• What to do:
Would you output all the entries below without altering a word?
======== Given entries ========
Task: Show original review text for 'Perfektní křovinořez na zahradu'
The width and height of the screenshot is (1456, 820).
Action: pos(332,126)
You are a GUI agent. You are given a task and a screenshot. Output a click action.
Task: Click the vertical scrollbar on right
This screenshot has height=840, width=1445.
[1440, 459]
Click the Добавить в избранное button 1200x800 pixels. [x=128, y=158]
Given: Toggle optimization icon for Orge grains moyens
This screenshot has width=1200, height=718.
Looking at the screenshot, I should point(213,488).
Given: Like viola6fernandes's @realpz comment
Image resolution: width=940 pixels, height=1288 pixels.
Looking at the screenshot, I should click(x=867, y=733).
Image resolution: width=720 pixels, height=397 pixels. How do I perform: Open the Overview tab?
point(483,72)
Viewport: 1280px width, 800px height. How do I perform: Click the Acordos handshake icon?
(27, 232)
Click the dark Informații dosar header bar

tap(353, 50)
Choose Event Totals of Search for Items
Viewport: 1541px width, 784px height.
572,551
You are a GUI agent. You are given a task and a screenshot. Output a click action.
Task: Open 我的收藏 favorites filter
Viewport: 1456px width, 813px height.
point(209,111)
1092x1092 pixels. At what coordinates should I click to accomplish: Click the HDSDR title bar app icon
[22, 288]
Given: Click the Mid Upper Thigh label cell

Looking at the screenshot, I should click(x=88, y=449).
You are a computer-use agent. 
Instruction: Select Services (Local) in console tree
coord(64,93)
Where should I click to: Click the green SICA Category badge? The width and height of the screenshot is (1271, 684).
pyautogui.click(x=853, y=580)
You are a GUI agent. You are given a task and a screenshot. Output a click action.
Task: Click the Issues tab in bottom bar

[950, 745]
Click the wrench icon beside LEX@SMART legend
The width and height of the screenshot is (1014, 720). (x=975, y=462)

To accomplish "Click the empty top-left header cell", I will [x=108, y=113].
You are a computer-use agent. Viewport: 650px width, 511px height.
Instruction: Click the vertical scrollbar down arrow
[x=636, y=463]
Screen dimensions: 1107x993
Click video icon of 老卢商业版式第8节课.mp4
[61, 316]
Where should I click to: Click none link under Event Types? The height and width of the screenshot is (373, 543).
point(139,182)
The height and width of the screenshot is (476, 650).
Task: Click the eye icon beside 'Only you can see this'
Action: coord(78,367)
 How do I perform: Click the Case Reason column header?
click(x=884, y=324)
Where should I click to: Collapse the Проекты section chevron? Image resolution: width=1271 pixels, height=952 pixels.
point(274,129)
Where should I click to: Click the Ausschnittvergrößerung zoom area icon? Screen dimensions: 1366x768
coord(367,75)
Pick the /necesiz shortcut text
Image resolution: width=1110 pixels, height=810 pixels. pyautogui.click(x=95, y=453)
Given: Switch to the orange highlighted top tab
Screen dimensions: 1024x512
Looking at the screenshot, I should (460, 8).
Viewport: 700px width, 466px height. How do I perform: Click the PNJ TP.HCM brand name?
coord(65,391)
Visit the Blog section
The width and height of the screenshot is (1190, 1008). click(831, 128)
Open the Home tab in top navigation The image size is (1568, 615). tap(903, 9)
========
• Your solution:
Task: Show original review text for 'Perfektní křovinořez na zahradu'
The width and height of the screenshot is (1456, 820).
Action: pos(332,126)
You are a GUI agent. You are given a task and a screenshot. Output a click action.
Task: Click the vertical scrollbar on right
This screenshot has height=840, width=1445.
[1440, 459]
Click the Добавить в избранное button 1200x800 pixels. [x=128, y=158]
Given: Toggle optimization icon for Orge grains moyens
This screenshot has width=1200, height=718.
Looking at the screenshot, I should point(213,488).
Given: Like viola6fernandes's @realpz comment
Image resolution: width=940 pixels, height=1288 pixels.
Looking at the screenshot, I should click(x=867, y=733).
Image resolution: width=720 pixels, height=397 pixels. How do I perform: Open the Overview tab?
point(483,72)
Viewport: 1280px width, 800px height. How do I perform: Click the Acordos handshake icon?
(27, 232)
Click the dark Informații dosar header bar

tap(353, 50)
Choose Event Totals of Search for Items
Viewport: 1541px width, 784px height.
572,551
You are a GUI agent. You are given a task and a screenshot. Output a click action.
Task: Open 我的收藏 favorites filter
Viewport: 1456px width, 813px height.
point(209,111)
1092x1092 pixels. At what coordinates should I click to accomplish: Click the HDSDR title bar app icon
[22, 288]
Given: Click the Mid Upper Thigh label cell

Looking at the screenshot, I should click(x=88, y=449).
You are a computer-use agent. 
Instruction: Select Services (Local) in console tree
coord(64,93)
Where should I click to: Click the green SICA Category badge? The width and height of the screenshot is (1271, 684).
pyautogui.click(x=853, y=580)
You are a GUI agent. You are given a task and a screenshot. Output a click action.
Task: Click the Issues tab in bottom bar

[950, 745]
Click the wrench icon beside LEX@SMART legend
The width and height of the screenshot is (1014, 720). (x=975, y=462)

To accomplish "Click the empty top-left header cell", I will [x=108, y=113].
You are a computer-use agent. Viewport: 650px width, 511px height.
Instruction: Click the vertical scrollbar down arrow
[x=636, y=463]
Screen dimensions: 1107x993
Click video icon of 老卢商业版式第8节课.mp4
[61, 316]
Where should I click to: Click none link under Event Types? The height and width of the screenshot is (373, 543).
point(139,182)
The height and width of the screenshot is (476, 650).
Task: Click the eye icon beside 'Only you can see this'
Action: coord(78,367)
 How do I perform: Click the Case Reason column header?
click(x=884, y=324)
Where should I click to: Collapse the Проекты section chevron? Image resolution: width=1271 pixels, height=952 pixels.
point(274,129)
Where should I click to: Click the Ausschnittvergrößerung zoom area icon? Screen dimensions: 1366x768
coord(367,75)
Pick the /necesiz shortcut text
Image resolution: width=1110 pixels, height=810 pixels. pyautogui.click(x=95, y=453)
Given: Switch to the orange highlighted top tab
Screen dimensions: 1024x512
Looking at the screenshot, I should (460, 8).
Viewport: 700px width, 466px height. How do I perform: Click the PNJ TP.HCM brand name?
coord(65,391)
Visit the Blog section
The width and height of the screenshot is (1190, 1008). click(831, 128)
Open the Home tab in top navigation The image size is (1568, 615). tap(903, 9)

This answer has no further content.